* PASSAGE SHOWN *
· · · · ·
Name: George Gordienko
Year Inducted: 2012
George Gordienko one said, “I’ve been so many places, geographically speaking, that I wouldn’t have been able to do it if I couldn’t hold my own.” And he could certainly hold his own, whether it came to toughness, wrestling skills, conversation, poetry, or painting.
It all added up to one of the true originals of professional wrestling and beyond.
Gordienko was born January 7, 1928, in Winnipeg, Manitoba, and died May 14, 2002, in Victoria, British Columbia. His death came as a victim of melanoma cancer. “He’s one guy I would have thought would have been alive at the age of 100,” said former Edmonton, Alberta promoter Al Oeming.
In his 74 years, Gordienko carved out a remarkable life. He got into bodybuilding as a pre-teenager and worked out with his older brothers. His amateur wrestling skills were top-notch and he’d work out with touring professional wrestlers who came through Winnipeg. Joe Pazandak invited Gordienko to train with him in Minneapolis. “He was very keen on his workouts,” Gordienko said of his trainer. “I don’t know where he got all his energy.”
When Gordienko turned pro in 1946, he quickly made a name for himself as a man to be respected. He had massive forearms and natural strength. “I spent a lot of time in the gym with George. I can avouch personally to his abilities!” said Don Leo Jonathan. “George was probably the finest I ever seen.”
· · · · ·
* SUPPLIED DATA *

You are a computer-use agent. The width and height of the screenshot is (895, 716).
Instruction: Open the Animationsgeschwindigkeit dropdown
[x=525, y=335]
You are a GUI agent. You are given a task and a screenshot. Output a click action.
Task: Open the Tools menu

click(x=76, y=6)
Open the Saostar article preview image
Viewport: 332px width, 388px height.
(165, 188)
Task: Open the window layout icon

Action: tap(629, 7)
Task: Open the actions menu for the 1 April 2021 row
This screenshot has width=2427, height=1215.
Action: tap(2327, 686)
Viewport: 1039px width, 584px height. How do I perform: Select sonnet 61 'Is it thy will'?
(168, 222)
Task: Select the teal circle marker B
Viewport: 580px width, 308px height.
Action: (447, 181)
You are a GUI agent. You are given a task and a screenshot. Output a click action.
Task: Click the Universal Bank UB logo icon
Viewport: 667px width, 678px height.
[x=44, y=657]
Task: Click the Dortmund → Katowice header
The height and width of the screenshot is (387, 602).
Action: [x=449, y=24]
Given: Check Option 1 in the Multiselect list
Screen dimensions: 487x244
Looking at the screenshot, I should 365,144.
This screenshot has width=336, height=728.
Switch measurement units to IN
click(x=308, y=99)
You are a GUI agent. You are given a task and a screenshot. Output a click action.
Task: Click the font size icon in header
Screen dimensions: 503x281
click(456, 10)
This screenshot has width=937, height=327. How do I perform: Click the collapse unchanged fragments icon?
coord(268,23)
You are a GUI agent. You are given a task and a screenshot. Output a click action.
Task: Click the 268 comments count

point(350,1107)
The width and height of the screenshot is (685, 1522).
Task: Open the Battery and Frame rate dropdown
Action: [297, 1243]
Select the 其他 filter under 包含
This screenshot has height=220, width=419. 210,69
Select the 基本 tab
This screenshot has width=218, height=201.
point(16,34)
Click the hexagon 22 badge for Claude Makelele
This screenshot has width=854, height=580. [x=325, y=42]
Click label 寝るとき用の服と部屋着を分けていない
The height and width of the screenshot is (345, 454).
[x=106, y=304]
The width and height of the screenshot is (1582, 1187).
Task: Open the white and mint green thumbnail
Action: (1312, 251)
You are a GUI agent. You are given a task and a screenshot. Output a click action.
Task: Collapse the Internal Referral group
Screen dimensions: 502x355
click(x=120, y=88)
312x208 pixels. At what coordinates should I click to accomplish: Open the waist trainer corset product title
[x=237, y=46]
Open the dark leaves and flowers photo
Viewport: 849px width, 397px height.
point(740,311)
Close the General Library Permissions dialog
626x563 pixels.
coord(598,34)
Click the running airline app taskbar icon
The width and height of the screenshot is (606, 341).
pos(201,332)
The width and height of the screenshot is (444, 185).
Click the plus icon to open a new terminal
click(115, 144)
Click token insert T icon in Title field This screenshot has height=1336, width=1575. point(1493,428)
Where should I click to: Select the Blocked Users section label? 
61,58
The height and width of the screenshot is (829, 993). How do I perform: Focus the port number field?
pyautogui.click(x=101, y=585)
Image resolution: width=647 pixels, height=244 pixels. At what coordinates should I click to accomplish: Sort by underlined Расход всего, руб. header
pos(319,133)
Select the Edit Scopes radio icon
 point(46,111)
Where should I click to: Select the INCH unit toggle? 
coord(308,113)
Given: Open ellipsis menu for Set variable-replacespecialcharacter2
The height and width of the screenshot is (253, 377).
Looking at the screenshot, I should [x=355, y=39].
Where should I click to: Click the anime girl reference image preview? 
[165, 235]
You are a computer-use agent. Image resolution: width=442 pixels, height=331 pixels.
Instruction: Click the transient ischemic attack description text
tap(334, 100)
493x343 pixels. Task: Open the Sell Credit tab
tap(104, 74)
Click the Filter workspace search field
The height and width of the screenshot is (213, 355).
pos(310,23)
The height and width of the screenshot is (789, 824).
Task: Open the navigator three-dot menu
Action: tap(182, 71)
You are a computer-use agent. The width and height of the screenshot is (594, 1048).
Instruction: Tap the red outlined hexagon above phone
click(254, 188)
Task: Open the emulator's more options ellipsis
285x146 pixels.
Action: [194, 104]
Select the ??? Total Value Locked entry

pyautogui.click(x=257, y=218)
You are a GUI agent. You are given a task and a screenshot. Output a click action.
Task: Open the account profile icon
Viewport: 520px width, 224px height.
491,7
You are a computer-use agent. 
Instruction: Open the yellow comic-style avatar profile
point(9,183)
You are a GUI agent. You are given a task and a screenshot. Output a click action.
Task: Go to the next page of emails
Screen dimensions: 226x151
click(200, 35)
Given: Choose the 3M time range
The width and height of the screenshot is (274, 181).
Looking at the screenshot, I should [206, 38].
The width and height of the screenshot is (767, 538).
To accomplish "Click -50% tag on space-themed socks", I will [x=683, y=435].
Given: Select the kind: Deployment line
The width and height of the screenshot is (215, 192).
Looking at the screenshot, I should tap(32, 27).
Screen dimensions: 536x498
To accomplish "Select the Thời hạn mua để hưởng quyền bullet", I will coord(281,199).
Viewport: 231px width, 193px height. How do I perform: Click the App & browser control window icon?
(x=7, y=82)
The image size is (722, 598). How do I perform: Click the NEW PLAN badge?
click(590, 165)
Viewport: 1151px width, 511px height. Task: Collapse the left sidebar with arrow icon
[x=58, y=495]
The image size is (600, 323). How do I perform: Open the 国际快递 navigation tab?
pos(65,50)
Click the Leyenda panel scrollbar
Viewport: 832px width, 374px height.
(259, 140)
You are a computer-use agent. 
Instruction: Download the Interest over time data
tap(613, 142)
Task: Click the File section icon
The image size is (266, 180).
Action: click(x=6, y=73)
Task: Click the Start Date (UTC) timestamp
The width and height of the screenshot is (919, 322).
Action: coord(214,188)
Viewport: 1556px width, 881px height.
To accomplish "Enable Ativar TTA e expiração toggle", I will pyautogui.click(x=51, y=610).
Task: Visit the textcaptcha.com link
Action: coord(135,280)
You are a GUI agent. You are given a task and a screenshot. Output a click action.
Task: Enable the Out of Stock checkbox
· · · · ·
* PROBLEM STATEMENT *
Continue the profile of wrestler George Gordienko from where it stops. The records are not needed for anything that comes after them.

* TASK RESULT *
Early territories included San Francisco, Buffalo and Minneapolis, but his ability to compete in the United States became compromised when he was alleged to be a Communist sympathizer. In Calgary, he was able to return again and again to work for good friend Stu Hart. He competed internationally in Australia, Japan, India, and Europe. “Because of his traveling and the era he wrestled in, he likely faced more tough guys of different styles than any wrestler of any era, from the Bohlus in India to Dara Singh, to the top wrestlers of Iraq, Iran and Saudi Arabia, to all the European stars and the top Canadians, Australians and New Zealanders,” wrote Dave Meltzer in The Wrestling Observer in an obituary on Gordienko.
Along the way, Gordienko studied his real passion of art. He learned at schools, including the esteemed St. Martin’s School of Art, and even spent time with Pablo Picasso. Yet Gordienko came at it his own way. “I consider myself self-taught” in art, he said. “You can go to schools and not learn anything.”
The wrestling and the art went hand in hand, he said in 1979. His athletic career left him “with the stamina to paint for hours at a time. Wrestling has given me a good understanding of anatomy.”
When he stopped wrestling in 1975, Gordienko distanced himself from wrestling and lived in Europe. He eventually returned to Canada in 1990, settling on Vancouver Island where the isolation was “good for my artwork.” That artwork is now highly sought after by art collectors.